Marias the narrator admits to the imperfection of this exercise in writing. Will refers to the faculty by names of faculty members belonging to whatever time period he might be inhabiting that day. Marias is admittedly unsure of his own intentions, whether to reject or to forget portions of memories, and acknowledges the opacity of self-revelation intrinsic to the rumor-fueled Oxonian politic. In form, this dichotomy between truth and fiction is further explored. Marias the narrator employs a first person present tense in recounting thoughts during a specific scene, which has been narrated in a past tense.
Javier Marias is not the only proper name of an author within the covers of All Souls. A few lesser-known writers become the object of antiquarian book searches, the most prevalent of which is the British writer John Gawsworth, whose “real” name was Terrence Ian Fytton Armstrong. Disregarding Gawsworth’s own fascinating narrative involving, among many things, the Realm of Redonda for the purpose of this, how can a reader distinguish between the writer Marias and the character/narrator Marias? Through the (enjoyable) instability of the text, I don’t believe a distinction can (or should need to) be made. Like memories, fiction is imperfect, in the sense that the Author can never perfectly subtract himself from the writing. An analog to this argument can be found in Barthes’s and Foucault’s concerns with intertextuality and the assemblage of preexisting ideas/texts into a new product.

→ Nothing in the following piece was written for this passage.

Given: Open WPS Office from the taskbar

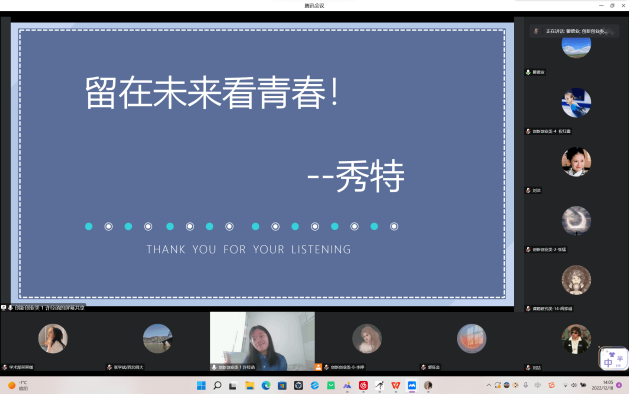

Within All Souls, Marias seems to argue for a different type of truth—a personal memory that is tangible, if not universally tenable. He writes “that’s why I am now making this effort of memory and writing, because I know that otherwise it will all be obliterated”. Memory is an effort, not a default, which is a reflection of its malleability. In All Souls, it isn’t simply preserved, though, as claims of truth are undermined at most every opportunity. Memory—and narrative, here—are a variety of personal truth; writing can create its own validity, without ties to the actual or experiential. Or, as Marias superbly writes, “when true knowledge proves irrelevant, one is free to invent.”
1 comments:
It's funny, I was looking through some old books awhile back, after having been introduced to Marias by Joe. In my boxes I discovered a second-hand copy of All Souls I had picked up at a used bookstore some time in the past. I hadn't read it, but something about it was clearly interesting enough to catch my eye. Thanks for the review! It seems that roads continue leading me back to this particular title of Marias'. I though A Heart So White was astounding.